Set exercise>
Count the lines in the rows below that contain the word "width" and give only that number.

Extracted entries>
+===+
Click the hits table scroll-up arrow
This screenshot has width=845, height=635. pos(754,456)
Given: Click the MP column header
+===+
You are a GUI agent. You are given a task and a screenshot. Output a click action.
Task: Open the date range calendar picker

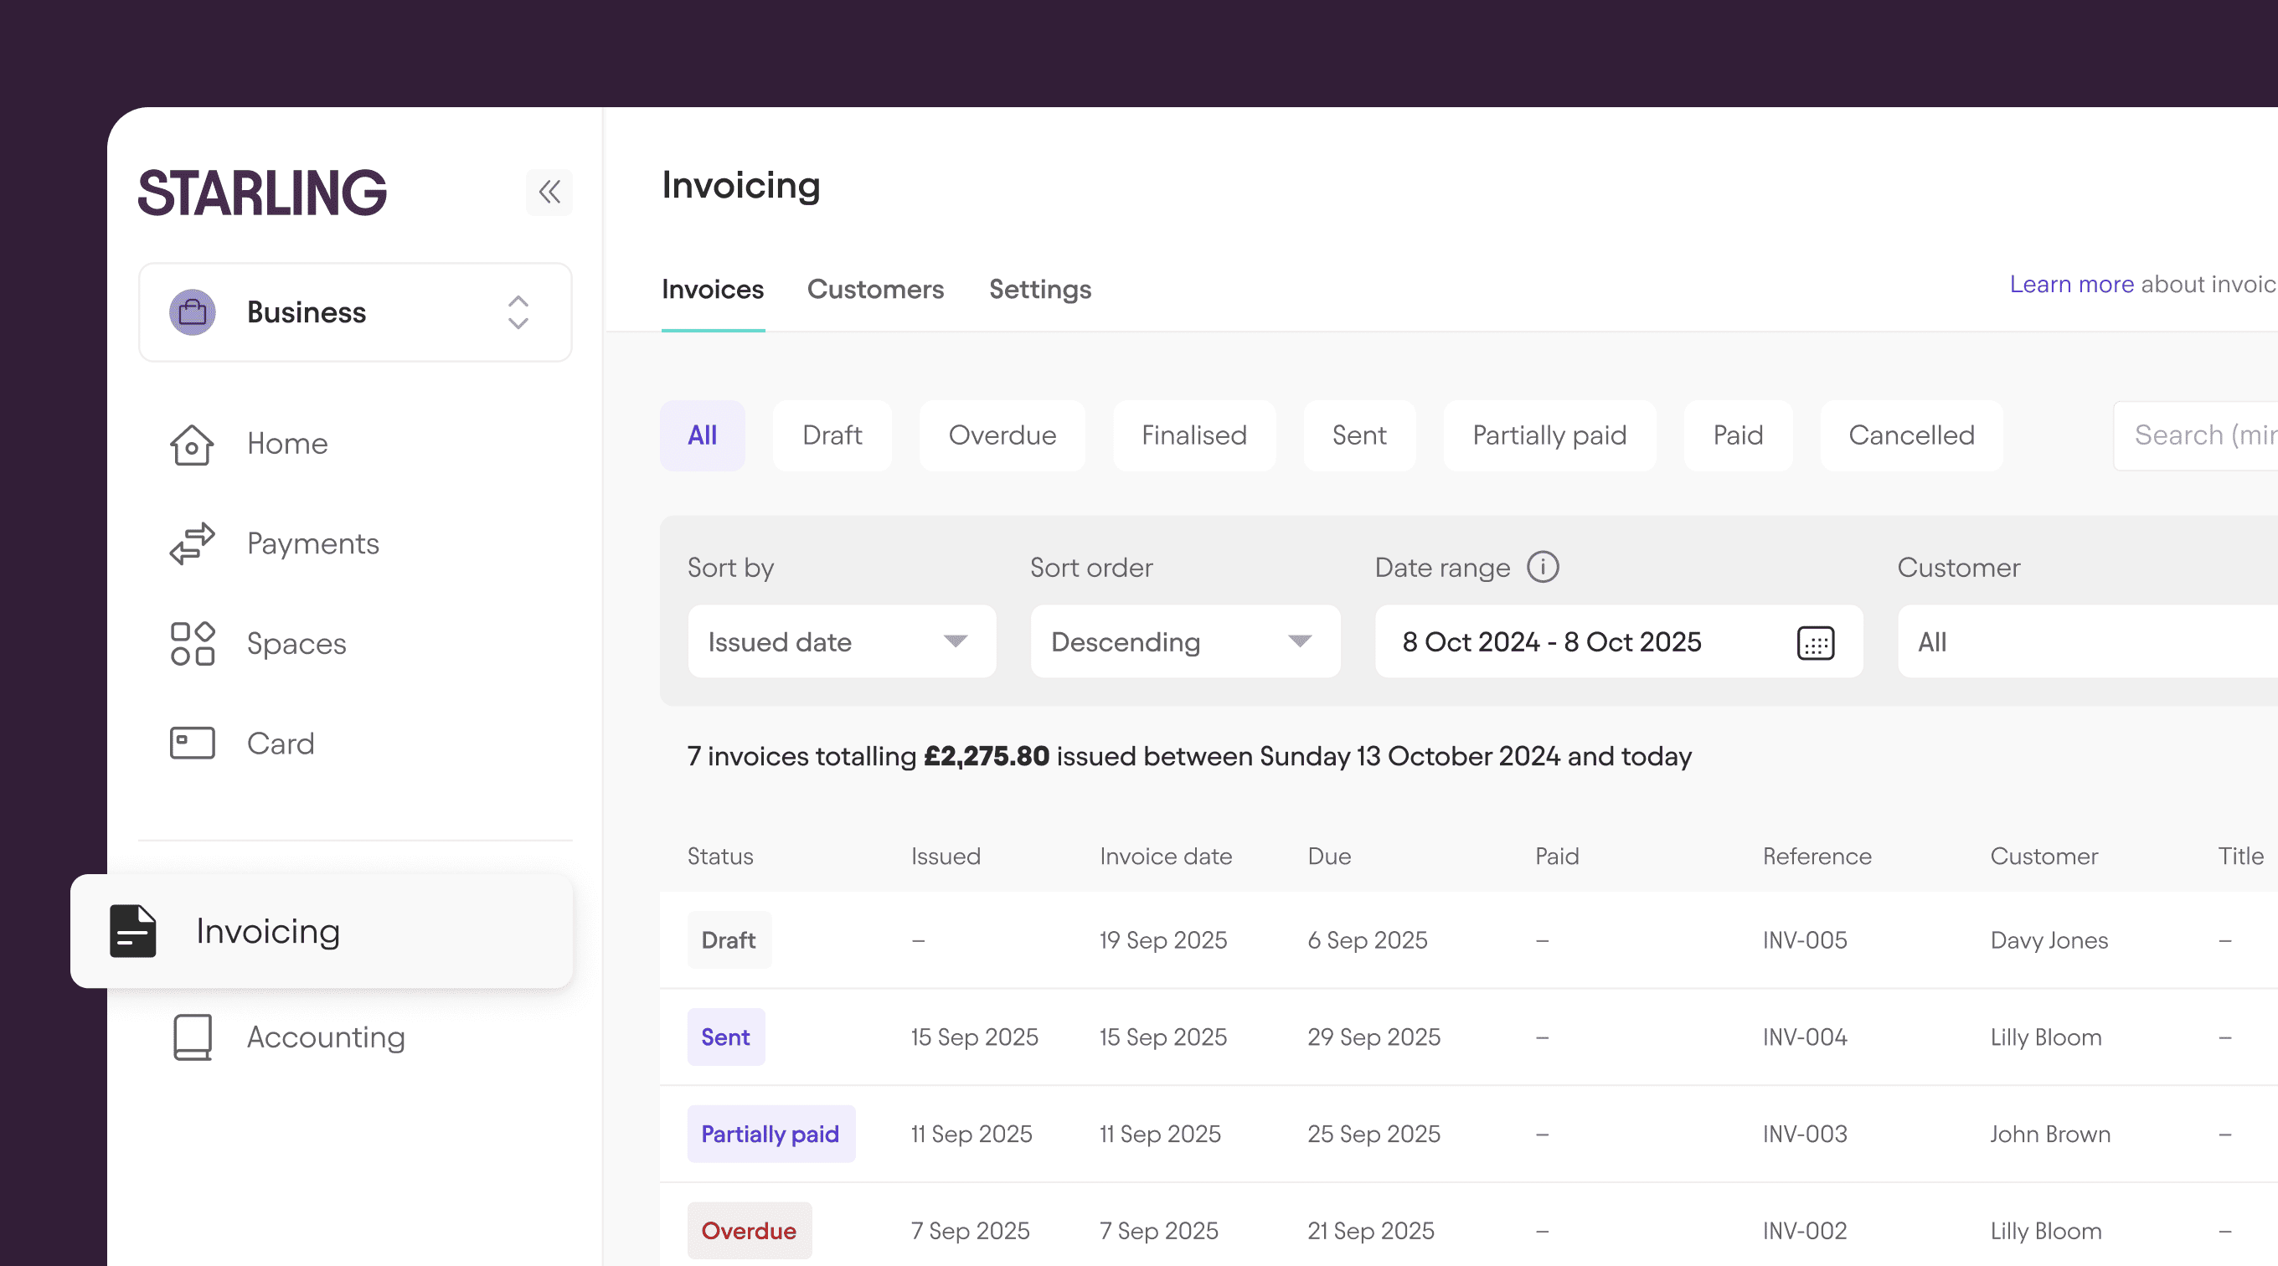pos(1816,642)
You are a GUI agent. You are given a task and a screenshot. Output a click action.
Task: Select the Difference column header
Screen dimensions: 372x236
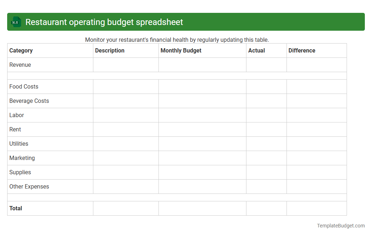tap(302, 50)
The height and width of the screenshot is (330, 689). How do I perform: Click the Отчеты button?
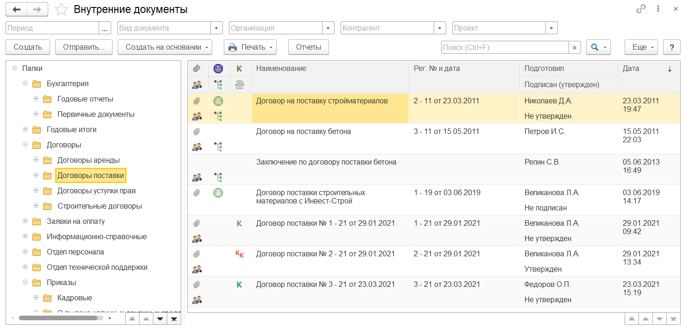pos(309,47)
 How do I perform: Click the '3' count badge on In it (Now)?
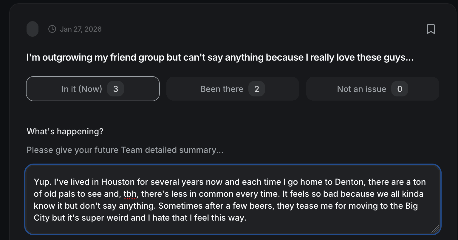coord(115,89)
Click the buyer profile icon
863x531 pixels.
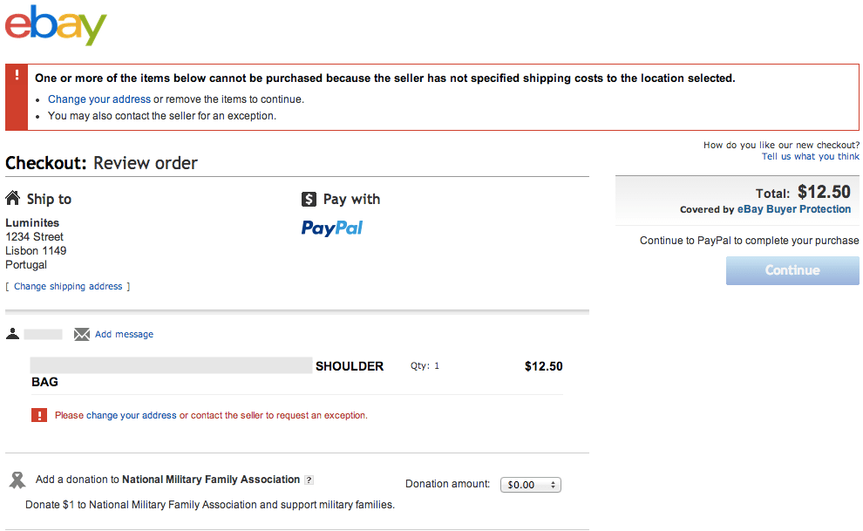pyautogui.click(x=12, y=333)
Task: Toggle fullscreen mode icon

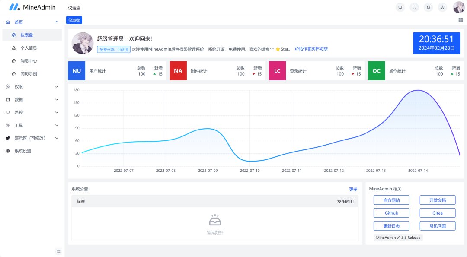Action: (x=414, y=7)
+===+
The reply>
2